Even with the temporary fuel price increase relief measures extended until the end of June 2026, for small and medium enterprises (SMEs), this environment represents sustained financial pressure that extends far beyond fuel itself.
For SMEs, Friedrich Meisenholl, regional investment manager at Business Partners, says that the impact will extend far beyond the forecourt – quickly filtering through to the bottom line of businesses.
“Small businesses typically feel these shocks first because they have less pricing power and thinner cash buffers,” Meisenholl says. “Ongoing increases and volatility in operating costs can force tough trade-offs between protecting margins and preserving demand – often at the worst possible time.”
As higher fuel prices feed through transport, supplier costs, deliveries, on‑site services and, ultimately, shelf prices Meisenholl says SMEs need to respond proactively to remain resilient in a shifting cost environment.

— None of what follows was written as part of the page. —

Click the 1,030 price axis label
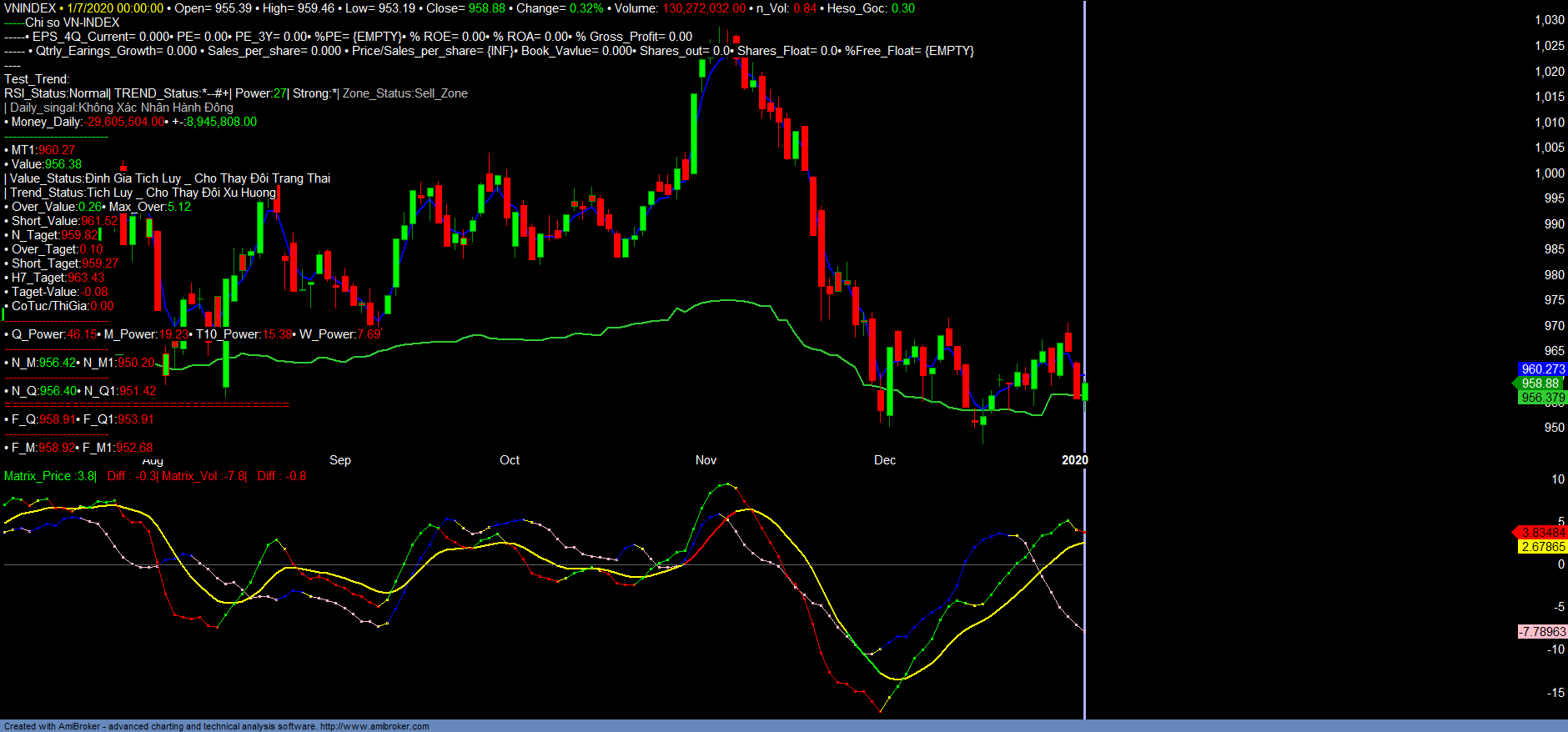Screen dimensions: 1568x732 click(1549, 20)
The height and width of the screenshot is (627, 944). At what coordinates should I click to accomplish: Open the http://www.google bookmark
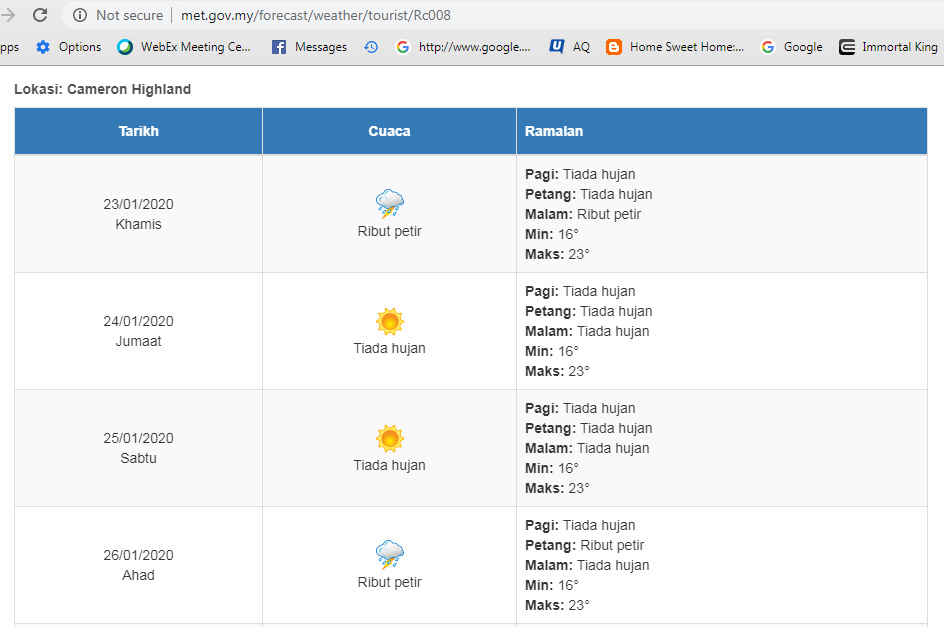click(463, 47)
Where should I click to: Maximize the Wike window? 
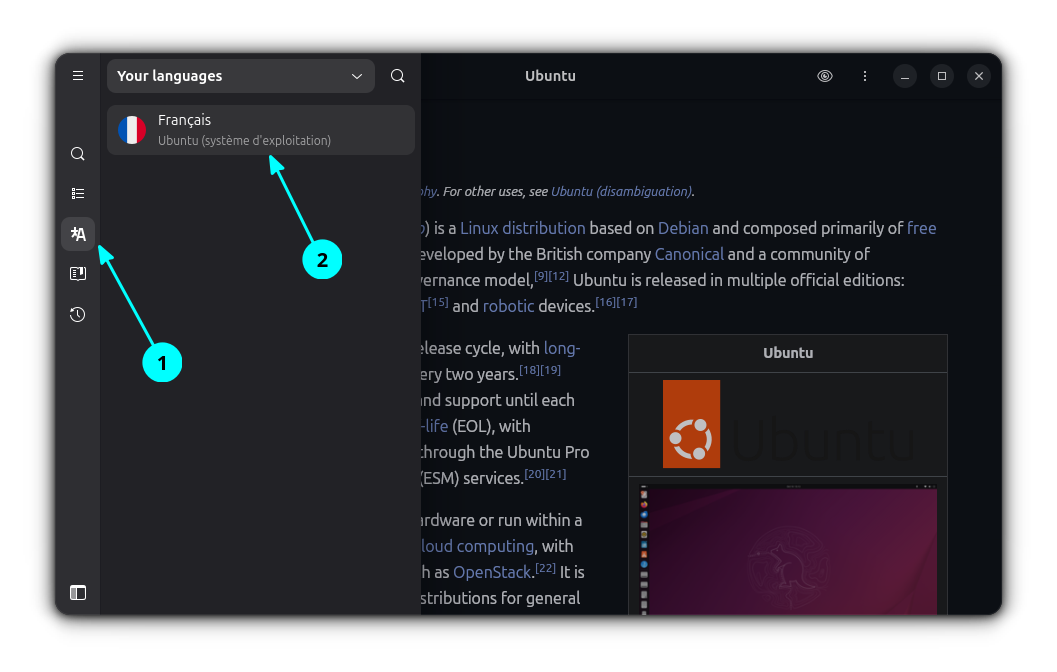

He recommends five practical steps SMEs can take now:
- Treat fuel as a manageable cost, not a fixed overhead
As a starting point to minimise the direct impact, Meisenholl suggests reviewing routes, consolidating deliveries where possible, reassessing minimum order thresholds, and monitoring driver behaviour. “Many businesses treat fuel expenses as unavoidable, but small adjustments – if made consistently – can meaningfully soften the impact of higher prices over time. Every kilometre saved is a cost avoided.”
- Incorporate ‘shock ranges’ into cashflow forecasts
For most businesses, cashflow forecasts will shift significantly depending on ongoing fuel price volatility. To avoid being caught off-guard, SMEs should model best-case, base-case and worst-case scenarios using the latest fuel price trends rather than fixed projections. Then stress‑test working capital and supplier terms accordingly.
- Audit the cost base before adjusting pricing
Before passing costs on to customers, Meisenholl urges businesses to reassess internal cost drivers such as procurement, packaging, wastage, energy use, and staffing patterns to identify efficiencies. “Price increases should be a considered decision, not a reflex response,” he says. “A holistic cost review can often reveal savings that can delay or reduce the need to pass costs on to customers.”
- If prices must rise, timing and transparency matter
Customers generally react badly to increases that feel premature or opportunistic. Clear communication is key to avoiding this, says Meisenholl. “Businesses need to be totally transparent with customers around what’s driving the change – whether it be logistics, supplier inputs, or courier costs – and reinforce the value they continue to offer.”
- Protect growth by planning funding proactively
For businesses that had planned expansion or equipment upgrades, higher fuel costs may cause delays. To avoid this, Meisenholl encourages SMEs to engage early on their funding needs, renegotiate terms where possible, and ensure facilities are aligned with cash conversion cycles.
“Cost pressure doesn’t have to mean stalled momentum,” Meisenholl says. “Fuel price volatility is an ongoing reality, but with the right financial support and strategic planning, entrepreneurs can adapt and position their businesses for long-term sustainability and growth.”